En Albanie, les fruits exotiques pour tenter de s'adapter au réchauffement climatique
Fruit du dragon, de la passion, goyave, kiwano... habitués aux climats tropicaux, ces fruits poussent désormais en Albanie où, résolus à s'arranger du réchauffement climatique, certains producteurs y voient les exportations de demain.
Irakli Shkoza a 75 ans, un diplôme d'agronomie et une petite ferme à Divjaka, qui ressemblerait presque au Jardin d'Eden. Cherchant à s'adapter aux températures chaque année plus élevées, il a décidé il y a six ans de diversifier sa production.
Il a d'abord fait venir les graines d'Afrique et d'Amérique et les a plantés sur son terrain d'environ deux hectares. Toutes se sont très bien adaptées au climat albanais.
Nichée entre des terres agricoles et la côte adriatique, la région de Divjaka est considérée comme le grenier de l'Albanie, où poussent légumes et pastèques destinés tant au marché local qu'à l'export.
Mais la hausse des températures couplée à un manque criant de main d'œuvre - l'Albanie a perdu 400.000 habitants en une décennie - pèsent sur les exploitations.
Les fruits exotiques ont besoin de moins d'eau et d'entretien, explique Irakli Shkoza, leur coût de production est donc inférieur.
Typiquement méditerranéen avec des étés chauds et sec et des hivers doux, le climat en Albanie a évolué sous le coup du réchauffement climatique.
Les simulations des conditions climatiques futures projettent une augmentation de température pour les Balkans occidentaux de 3,5°C en cas d'émissions modérées de gaz à effet de serre jusqu'à 8,8°C pour le scénario à fortes émissions, d'ici la fin du XXIe siècle, soulignent dans leur étude sur les impacts du changement climatique sur l'agriculture les Balkans occidentaux deux chercheurs allemands, Daniel Müller et Max Hofmann.
Les vagues de chaleur "endommageront probablement les rendements des cultures, en particulier en Albanie, où les températures moyennes sont les plus élevées pendant l'été", écrivent-ils.
Dans ce pays, la part de l'agriculture, la sylviculture et de la pêche dans le PIB en 2020 était de 19%.
Les changements climatiques ne sont pas nécessairement une calamité, veut cependant croire Irakli Shkoza, selon qui il faut savoir s'adapter pour en tirer profit.
"Les agriculteurs albanais doivent se mettre à produire largement ces cultures, le climat est favorable.
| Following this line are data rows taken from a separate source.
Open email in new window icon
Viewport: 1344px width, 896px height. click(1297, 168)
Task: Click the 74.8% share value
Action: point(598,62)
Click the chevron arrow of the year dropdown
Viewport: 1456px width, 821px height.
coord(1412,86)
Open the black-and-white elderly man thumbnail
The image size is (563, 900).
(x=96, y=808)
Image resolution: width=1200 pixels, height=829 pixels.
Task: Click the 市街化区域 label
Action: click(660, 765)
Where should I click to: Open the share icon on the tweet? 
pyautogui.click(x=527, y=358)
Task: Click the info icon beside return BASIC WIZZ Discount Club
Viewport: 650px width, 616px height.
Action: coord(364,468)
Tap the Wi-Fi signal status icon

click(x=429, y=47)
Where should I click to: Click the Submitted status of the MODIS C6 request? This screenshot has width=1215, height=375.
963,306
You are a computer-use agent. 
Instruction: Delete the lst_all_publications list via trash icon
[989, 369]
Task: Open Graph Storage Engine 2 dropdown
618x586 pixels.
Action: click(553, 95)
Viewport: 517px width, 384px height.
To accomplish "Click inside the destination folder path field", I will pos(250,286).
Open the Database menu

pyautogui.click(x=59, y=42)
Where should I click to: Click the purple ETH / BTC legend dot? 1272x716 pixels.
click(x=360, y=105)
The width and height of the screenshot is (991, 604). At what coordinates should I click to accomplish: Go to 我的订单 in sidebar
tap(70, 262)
Ces fruits sont très recherchés sur le marché européen, alors qu'ils viennent de loin, d'Amérique latine, d'Asie du Sud-Est, de Nouvelle-Zélande, d'Australie... ", explique l'agronome, soulignant que le voyage jusqu'en Europe a un coût, tant financier qu'en termes de fraîcheur.
- "Moins chers, plus frais" -
S’ils venaient d'Albanie, "ils coûteraient non seulement moins cher mais ils seraient plus frais", estime aussi Altin Hila, un autre agronome qui a créé un musée du papillon à Divjaka.
Les papayes que l'on trouve sur les marchés européens "sont récoltées encore vertes, puis apportées en Europe où elles mûrissent de façon artificielle. Ici, elles peuvent mûrir sur les arbres", dit Vasil Nikolovski, un producteur originaire de Macédoine du Nord installé depuis quelques années à Divjaka.
"L'Albanie a toutes les capacités pour répondre aux demandes du marché européen et réaliser un chiffre d’affaires de 100 à 200 millions d'euros", espère-t-il.
Irakli Shkoza a déjà réussi à mettre un pied sur le marché européen en exportant des fruits du dragon, de la passion et des pepinos - aussi appelé poire-melon, originaires d'Amérique latine.
Récemment, en s'alliant à d'autres fermiers de sa région, il a pu exporter en Croatie 30 tonnes de kiwano - aussi appelé melon à cornes.
"Et la récolte cette année s'annonce abondante", se réjouit-il en regardant attentivement les bourgeons de ses fruits du dragon.
A 55 km au sud de Divjaka, Lulzim Bullari cultive des kiwis. "Il ne faut pas se plaindre des températures élevées, ces deux dernières années, la production du kiwi a été une bénédiction", explique-t-il au milieu de ses 40 hectares de ce fruit dont la culture est récente en Albanie et quasi exclusivement dédiée à l'exportation vers la Suisse et les Pays-Bas.
Depuis peu, il s'est aussi mis à cultiver sur une quinzaine d'hectares une variété de figuiers originaire d'Afrique du Nord très résistant au climat hivernal doux.
"La chance sourit aux audacieux et il faut courir pour l'attraper", professe-t-il.